Bir dizi veri:
-*-*-

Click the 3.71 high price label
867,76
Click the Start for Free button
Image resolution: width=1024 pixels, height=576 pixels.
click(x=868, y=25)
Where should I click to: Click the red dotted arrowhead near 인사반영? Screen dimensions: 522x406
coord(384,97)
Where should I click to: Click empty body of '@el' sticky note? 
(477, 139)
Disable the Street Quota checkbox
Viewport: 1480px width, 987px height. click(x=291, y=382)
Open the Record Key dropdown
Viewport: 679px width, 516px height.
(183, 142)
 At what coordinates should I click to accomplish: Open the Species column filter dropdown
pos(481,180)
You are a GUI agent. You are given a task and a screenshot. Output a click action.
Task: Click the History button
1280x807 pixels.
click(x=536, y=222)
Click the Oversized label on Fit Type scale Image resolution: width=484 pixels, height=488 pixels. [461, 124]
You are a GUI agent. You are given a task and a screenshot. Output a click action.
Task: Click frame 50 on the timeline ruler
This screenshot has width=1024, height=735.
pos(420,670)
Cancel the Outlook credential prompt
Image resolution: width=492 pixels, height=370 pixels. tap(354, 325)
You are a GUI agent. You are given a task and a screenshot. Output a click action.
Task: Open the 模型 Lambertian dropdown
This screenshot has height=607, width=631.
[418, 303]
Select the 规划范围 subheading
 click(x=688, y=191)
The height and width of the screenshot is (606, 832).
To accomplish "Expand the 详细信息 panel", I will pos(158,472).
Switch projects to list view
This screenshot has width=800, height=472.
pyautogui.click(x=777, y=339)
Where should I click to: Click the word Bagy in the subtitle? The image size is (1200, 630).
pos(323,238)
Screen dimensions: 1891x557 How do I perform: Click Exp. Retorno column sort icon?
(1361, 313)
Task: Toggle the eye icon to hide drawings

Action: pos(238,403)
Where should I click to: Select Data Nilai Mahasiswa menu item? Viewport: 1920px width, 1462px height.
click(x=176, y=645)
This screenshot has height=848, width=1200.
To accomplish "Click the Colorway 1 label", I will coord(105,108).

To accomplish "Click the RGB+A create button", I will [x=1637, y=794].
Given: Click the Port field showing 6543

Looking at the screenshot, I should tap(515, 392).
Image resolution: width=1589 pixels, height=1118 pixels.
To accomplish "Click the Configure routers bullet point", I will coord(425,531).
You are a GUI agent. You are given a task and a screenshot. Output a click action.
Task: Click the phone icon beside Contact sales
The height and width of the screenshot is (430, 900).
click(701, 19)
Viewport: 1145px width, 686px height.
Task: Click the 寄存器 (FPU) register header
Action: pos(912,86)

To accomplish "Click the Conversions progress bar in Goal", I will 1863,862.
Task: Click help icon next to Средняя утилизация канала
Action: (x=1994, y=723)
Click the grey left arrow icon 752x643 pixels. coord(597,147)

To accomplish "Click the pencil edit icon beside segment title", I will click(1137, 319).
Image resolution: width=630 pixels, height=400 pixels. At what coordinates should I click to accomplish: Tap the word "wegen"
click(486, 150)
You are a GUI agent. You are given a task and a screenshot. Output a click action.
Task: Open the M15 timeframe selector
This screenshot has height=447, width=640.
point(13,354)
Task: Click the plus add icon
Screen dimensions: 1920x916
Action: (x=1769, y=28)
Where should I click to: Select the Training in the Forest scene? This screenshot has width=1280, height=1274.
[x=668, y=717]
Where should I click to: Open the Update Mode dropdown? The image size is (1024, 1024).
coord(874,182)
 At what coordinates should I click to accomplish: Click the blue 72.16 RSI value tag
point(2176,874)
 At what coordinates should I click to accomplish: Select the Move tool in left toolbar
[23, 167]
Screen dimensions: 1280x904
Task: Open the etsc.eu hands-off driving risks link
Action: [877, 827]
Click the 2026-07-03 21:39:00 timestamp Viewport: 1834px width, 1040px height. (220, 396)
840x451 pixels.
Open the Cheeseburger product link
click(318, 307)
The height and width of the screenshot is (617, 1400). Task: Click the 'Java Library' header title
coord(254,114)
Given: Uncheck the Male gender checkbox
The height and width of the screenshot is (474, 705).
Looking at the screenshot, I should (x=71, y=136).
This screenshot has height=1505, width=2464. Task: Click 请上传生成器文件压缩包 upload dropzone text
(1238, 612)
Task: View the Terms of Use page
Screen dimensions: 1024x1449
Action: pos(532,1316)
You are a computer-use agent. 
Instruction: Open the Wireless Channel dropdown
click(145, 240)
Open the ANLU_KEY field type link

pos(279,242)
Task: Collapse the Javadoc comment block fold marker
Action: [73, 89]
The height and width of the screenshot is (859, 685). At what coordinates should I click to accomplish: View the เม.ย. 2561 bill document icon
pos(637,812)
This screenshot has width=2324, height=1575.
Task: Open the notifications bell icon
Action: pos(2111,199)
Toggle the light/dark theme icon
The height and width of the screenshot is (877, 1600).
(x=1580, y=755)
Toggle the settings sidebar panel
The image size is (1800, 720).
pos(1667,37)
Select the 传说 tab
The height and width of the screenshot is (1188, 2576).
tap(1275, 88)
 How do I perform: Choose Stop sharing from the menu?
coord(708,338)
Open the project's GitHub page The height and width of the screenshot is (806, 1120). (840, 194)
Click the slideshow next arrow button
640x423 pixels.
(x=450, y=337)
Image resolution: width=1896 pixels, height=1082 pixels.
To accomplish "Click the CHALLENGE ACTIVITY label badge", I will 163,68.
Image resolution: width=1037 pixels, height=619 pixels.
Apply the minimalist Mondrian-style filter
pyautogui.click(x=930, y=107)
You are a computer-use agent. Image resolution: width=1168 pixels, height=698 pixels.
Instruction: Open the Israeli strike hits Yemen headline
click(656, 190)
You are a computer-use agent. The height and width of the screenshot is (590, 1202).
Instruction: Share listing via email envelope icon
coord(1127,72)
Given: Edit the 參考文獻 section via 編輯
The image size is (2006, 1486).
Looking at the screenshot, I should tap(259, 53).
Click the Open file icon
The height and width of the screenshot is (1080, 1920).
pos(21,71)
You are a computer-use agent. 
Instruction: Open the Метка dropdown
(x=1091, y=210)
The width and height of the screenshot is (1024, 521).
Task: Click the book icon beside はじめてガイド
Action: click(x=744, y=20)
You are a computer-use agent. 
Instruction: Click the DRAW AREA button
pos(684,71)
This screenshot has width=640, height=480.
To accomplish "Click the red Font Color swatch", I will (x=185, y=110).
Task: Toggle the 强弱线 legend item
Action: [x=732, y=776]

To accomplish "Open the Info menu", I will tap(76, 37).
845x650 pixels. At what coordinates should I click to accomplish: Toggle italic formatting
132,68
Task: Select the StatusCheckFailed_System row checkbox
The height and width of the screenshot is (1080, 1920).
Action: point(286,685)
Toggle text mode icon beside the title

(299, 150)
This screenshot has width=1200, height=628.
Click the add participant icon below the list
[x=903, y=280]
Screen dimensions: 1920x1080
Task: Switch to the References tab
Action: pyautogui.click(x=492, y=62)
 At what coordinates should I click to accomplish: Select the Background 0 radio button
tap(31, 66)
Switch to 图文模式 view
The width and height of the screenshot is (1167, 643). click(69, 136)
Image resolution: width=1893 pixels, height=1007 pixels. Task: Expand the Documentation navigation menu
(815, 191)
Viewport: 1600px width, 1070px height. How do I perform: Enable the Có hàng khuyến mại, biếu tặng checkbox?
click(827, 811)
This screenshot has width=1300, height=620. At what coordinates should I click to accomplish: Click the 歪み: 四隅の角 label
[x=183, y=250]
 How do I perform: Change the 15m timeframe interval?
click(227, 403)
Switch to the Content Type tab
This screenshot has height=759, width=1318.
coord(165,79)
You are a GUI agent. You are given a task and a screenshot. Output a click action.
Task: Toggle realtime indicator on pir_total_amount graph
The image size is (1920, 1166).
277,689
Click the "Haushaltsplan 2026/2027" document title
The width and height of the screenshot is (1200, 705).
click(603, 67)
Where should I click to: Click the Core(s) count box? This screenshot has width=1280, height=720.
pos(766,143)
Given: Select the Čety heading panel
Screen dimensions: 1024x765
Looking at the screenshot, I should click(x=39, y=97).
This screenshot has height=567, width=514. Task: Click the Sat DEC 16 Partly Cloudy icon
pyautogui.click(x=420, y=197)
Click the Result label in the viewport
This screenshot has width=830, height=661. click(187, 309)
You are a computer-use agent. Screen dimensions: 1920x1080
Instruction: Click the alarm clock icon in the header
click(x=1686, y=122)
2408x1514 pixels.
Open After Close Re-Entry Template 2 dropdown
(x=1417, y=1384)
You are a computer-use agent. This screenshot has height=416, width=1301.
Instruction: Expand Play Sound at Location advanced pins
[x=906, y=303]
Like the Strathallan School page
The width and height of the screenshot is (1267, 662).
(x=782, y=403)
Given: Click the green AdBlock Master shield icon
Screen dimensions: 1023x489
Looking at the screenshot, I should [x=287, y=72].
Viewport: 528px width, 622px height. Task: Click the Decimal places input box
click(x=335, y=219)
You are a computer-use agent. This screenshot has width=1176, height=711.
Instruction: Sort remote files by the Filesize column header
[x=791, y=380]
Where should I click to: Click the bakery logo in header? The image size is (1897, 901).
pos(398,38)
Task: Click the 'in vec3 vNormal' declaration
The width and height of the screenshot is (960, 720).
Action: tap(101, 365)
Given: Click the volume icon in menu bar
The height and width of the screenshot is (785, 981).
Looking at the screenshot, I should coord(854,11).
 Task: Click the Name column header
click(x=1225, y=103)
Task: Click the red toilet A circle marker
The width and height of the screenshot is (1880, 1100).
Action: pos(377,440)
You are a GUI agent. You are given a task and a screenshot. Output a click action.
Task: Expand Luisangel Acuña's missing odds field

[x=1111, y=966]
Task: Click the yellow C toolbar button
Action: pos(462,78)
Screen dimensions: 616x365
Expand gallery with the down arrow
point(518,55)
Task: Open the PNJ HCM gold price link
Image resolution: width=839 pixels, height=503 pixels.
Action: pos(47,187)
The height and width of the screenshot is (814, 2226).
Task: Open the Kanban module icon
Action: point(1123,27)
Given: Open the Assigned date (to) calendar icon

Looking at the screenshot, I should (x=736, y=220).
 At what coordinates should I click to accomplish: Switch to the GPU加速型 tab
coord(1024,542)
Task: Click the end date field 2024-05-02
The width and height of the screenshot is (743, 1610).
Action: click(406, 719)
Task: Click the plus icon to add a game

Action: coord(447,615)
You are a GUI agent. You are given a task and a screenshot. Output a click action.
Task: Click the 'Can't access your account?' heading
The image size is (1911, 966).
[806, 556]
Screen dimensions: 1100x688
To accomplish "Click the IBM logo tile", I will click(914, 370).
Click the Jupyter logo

-*-*-

Yukarıdaki verilerde "Expand" kelimesini içeren bütün satırları gösterin. Büyük ve küçük harf farkına dikkat edin.

> [Yazılı cevap]
To accomplish "Expand the 详细信息 panel", I will pos(158,472).
Image resolution: width=1893 pixels, height=1007 pixels. Task: Expand the Documentation navigation menu
Instruction: Expand Play Sound at Location advanced pins
Task: Expand Luisangel Acuña's missing odds field
Expand gallery with the down arrow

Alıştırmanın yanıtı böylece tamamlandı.